▶ _WHAT IS EXPECTED_: Find the line containing "Click the Mercedes EQE tab label" in the entries below. Restate it and each line after it, word for word, up to and including the line containing "Image resolution: width=1500".

▶ _MATERIAL FOR THIS EXERCISE_:
* * * * *

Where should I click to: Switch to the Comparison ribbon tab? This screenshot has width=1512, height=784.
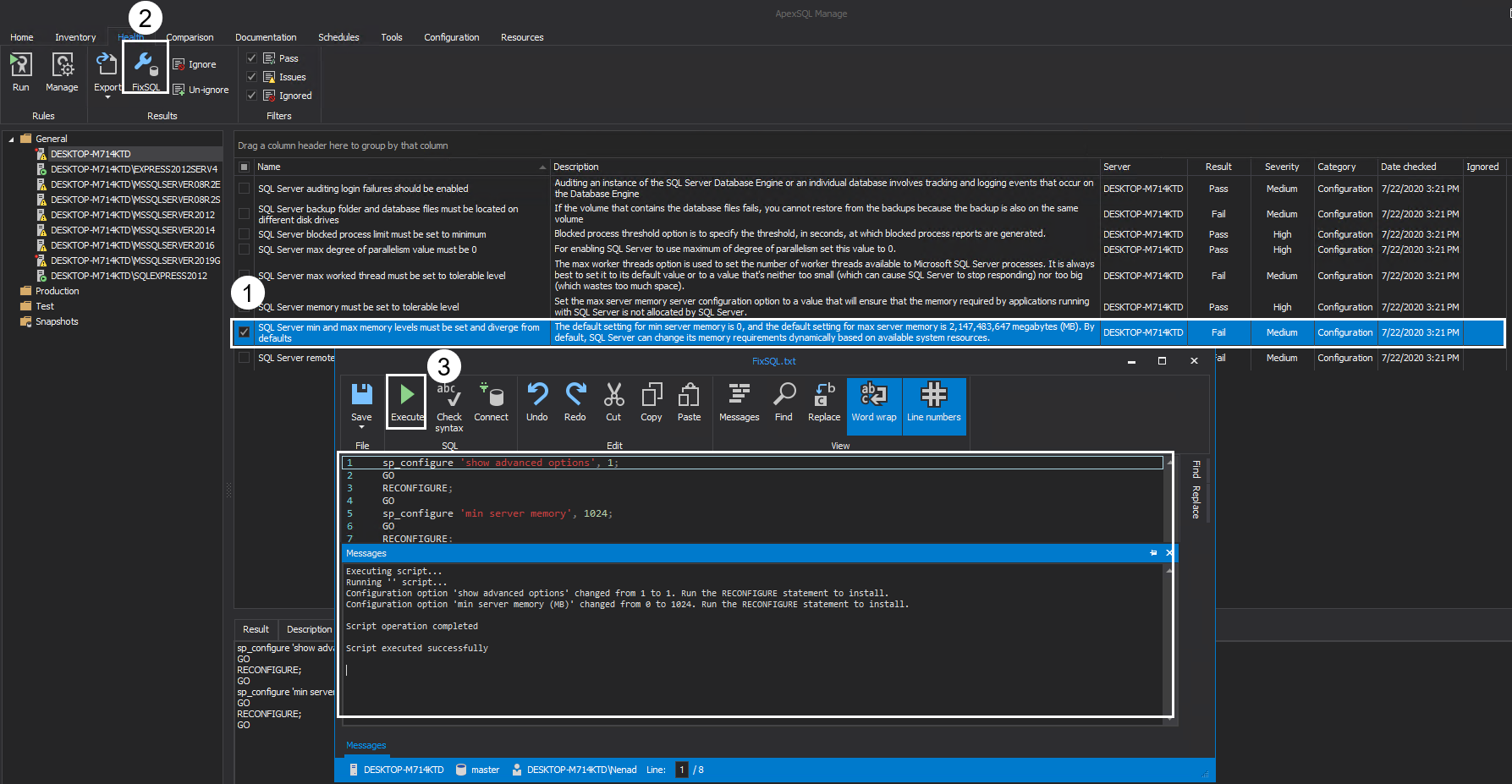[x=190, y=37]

* * * * *

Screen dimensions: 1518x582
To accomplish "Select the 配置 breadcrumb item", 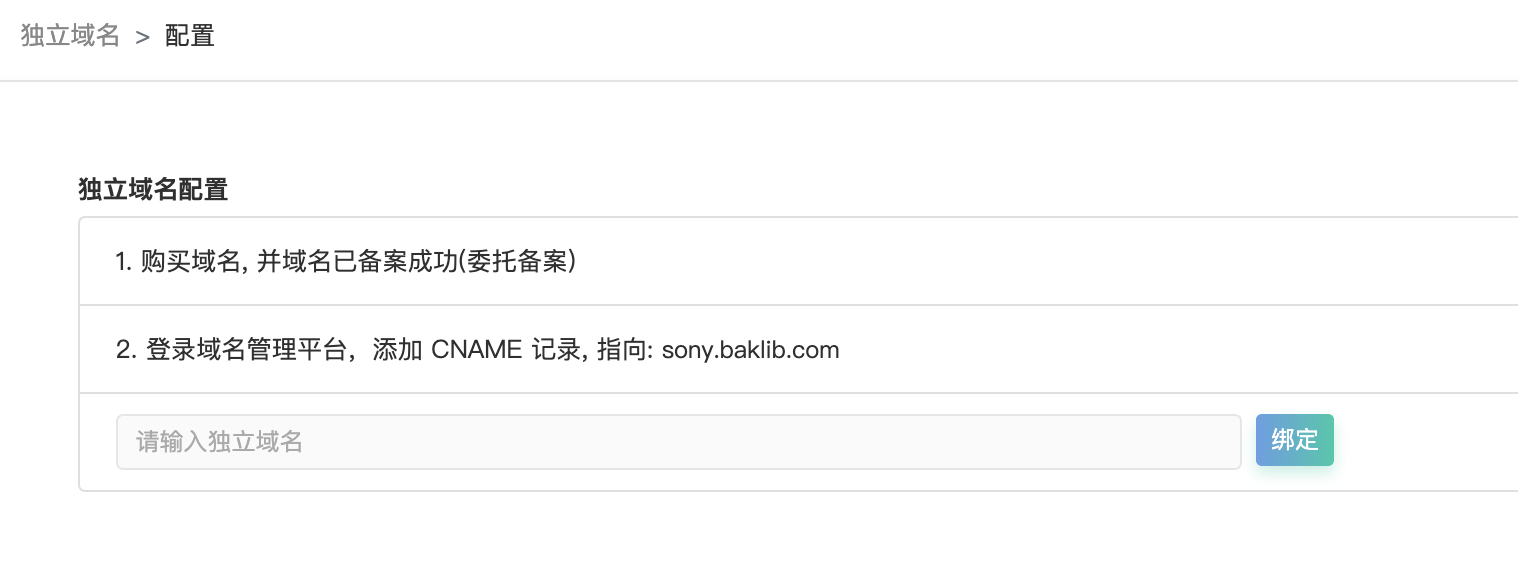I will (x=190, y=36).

* * * * *

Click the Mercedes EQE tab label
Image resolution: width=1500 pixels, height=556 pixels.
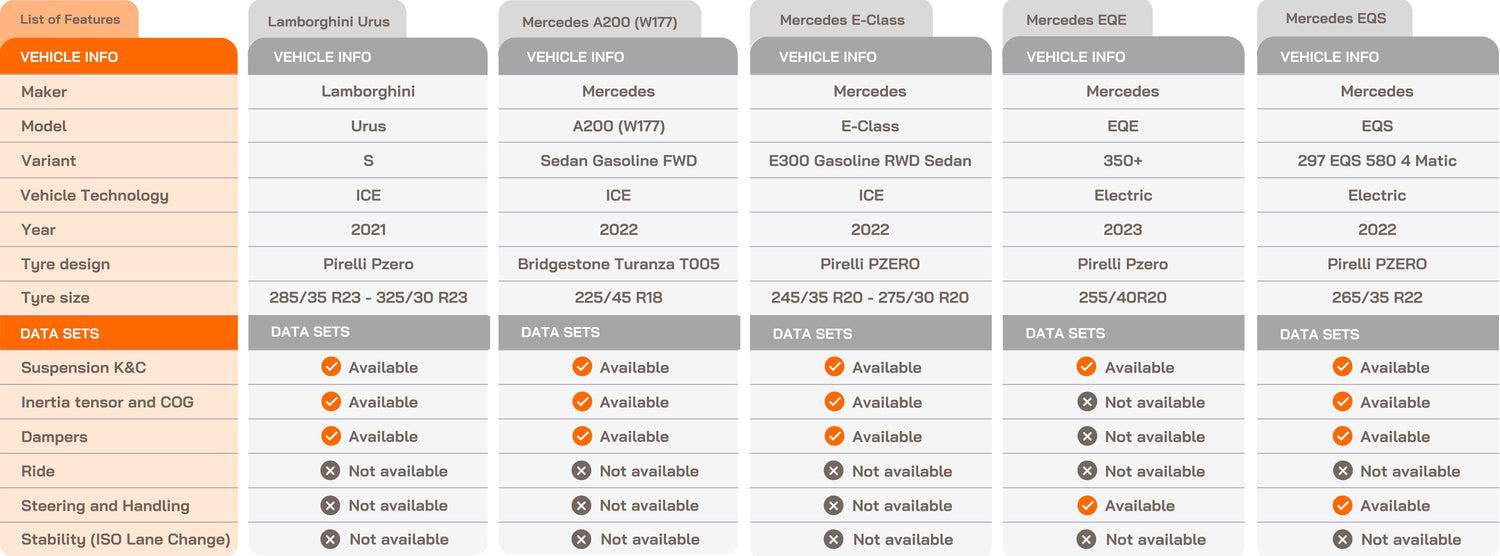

* * * * *

▶ _OUTPUT FOR THIS EXERCISE_:
Click the Mercedes EQE tab label
Image resolution: width=1500 pixels, height=556 pixels.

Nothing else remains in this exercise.